▶ [TASK BRIEF] Restate all entries exactly. Skip the images.

▶ [Stored records]
* * * * * * * * *

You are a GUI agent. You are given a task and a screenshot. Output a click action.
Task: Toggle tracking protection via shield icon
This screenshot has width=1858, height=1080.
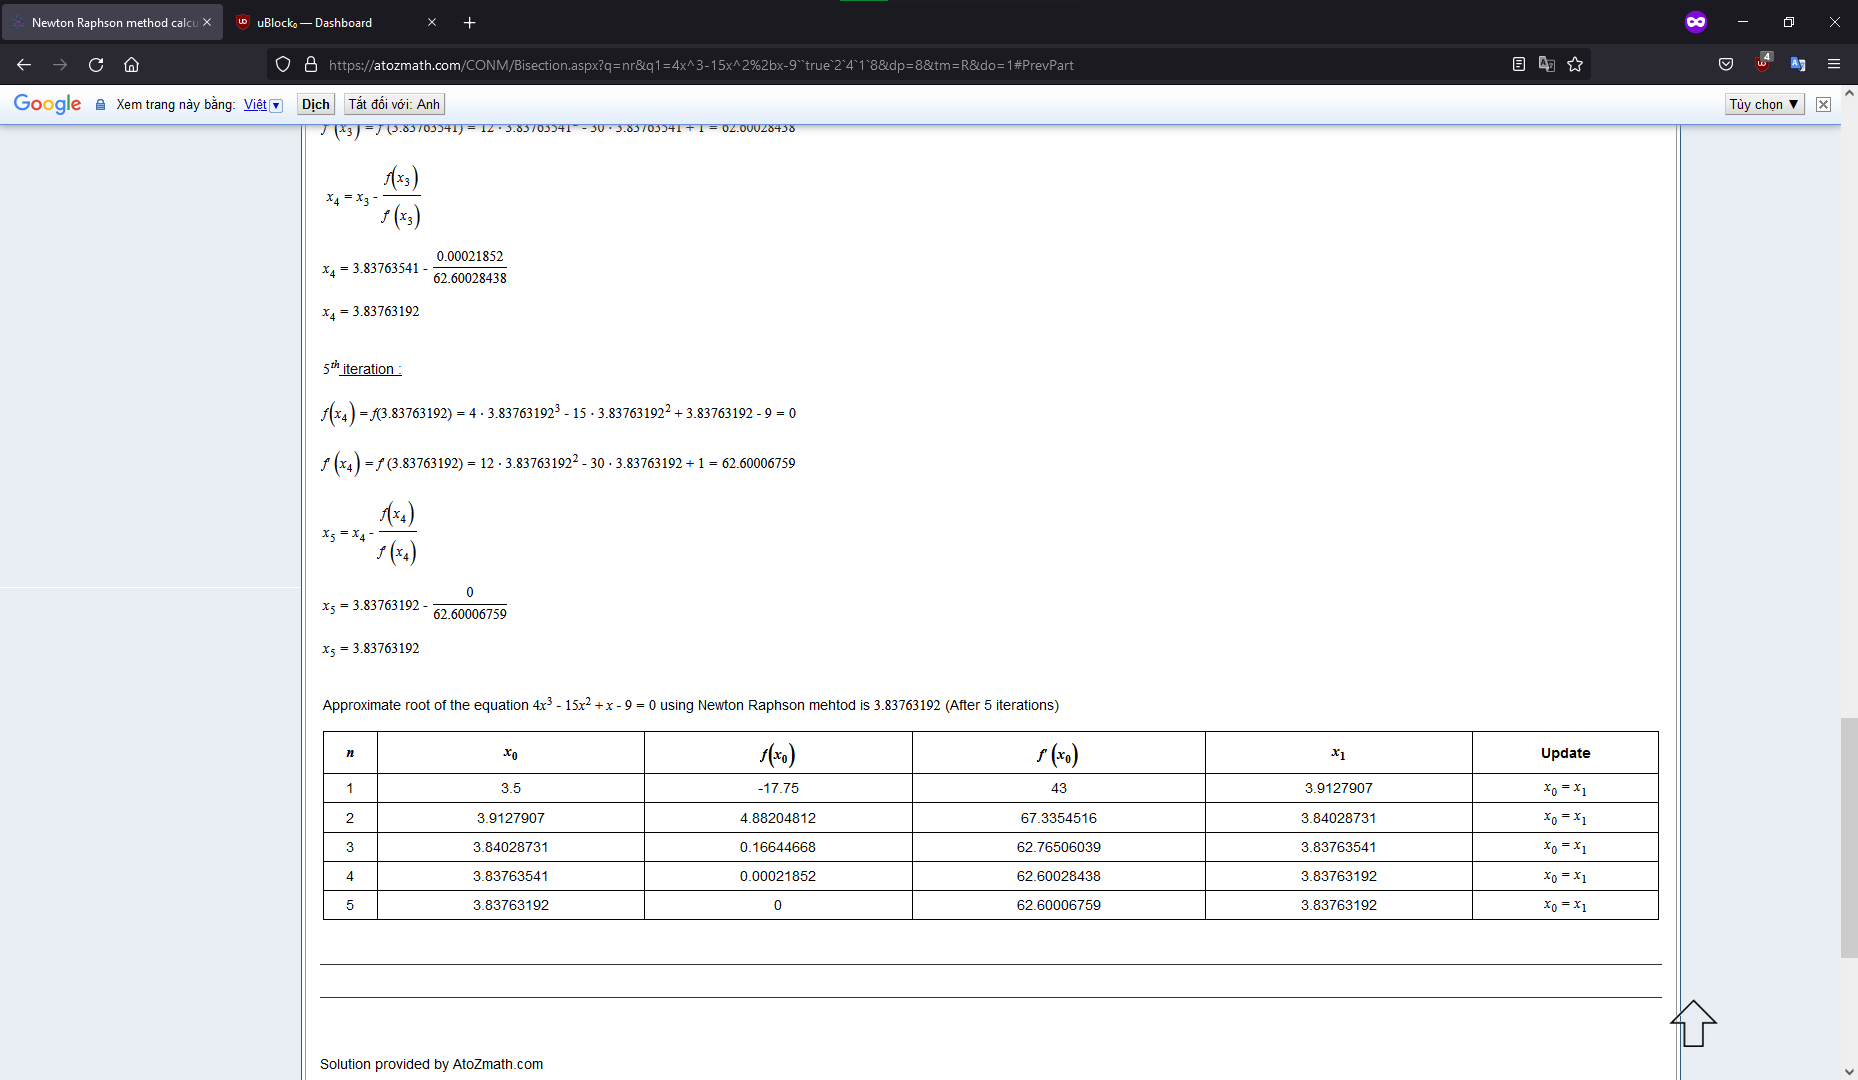283,64
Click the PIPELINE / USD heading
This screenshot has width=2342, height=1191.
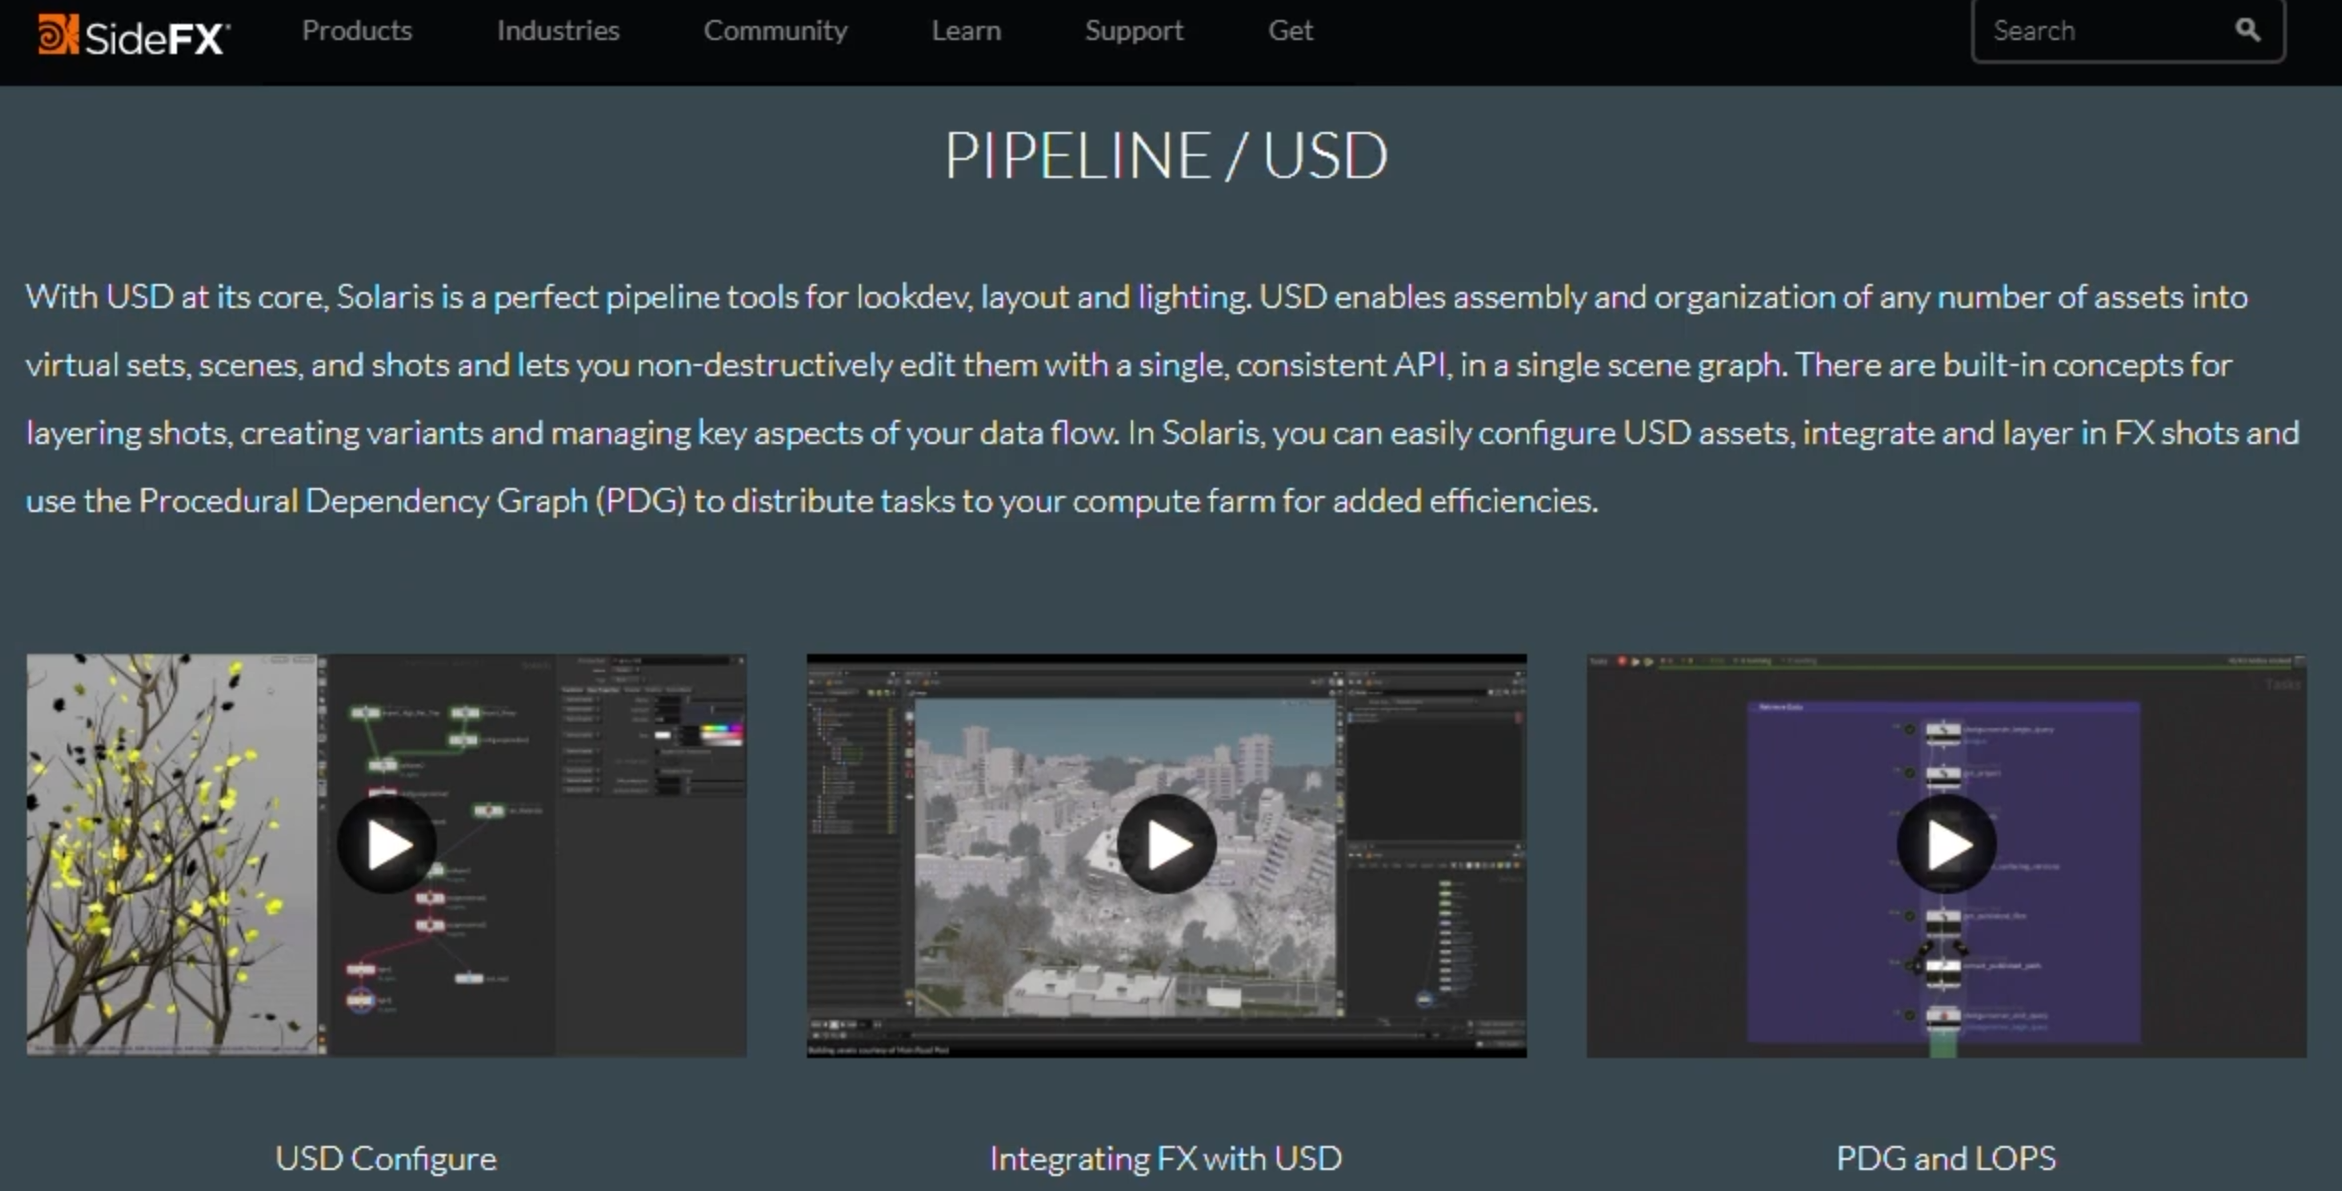(x=1166, y=156)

* * * * * * * * *

▶ [SOLUTION TO THIS TASK]
You are a GUI agent. You are given a task and a screenshot. Output a click action.
Task: Toggle tracking protection via shield icon
This screenshot has width=1858, height=1080.
283,64
Click the PIPELINE / USD heading
This screenshot has width=2342, height=1191.
(x=1166, y=156)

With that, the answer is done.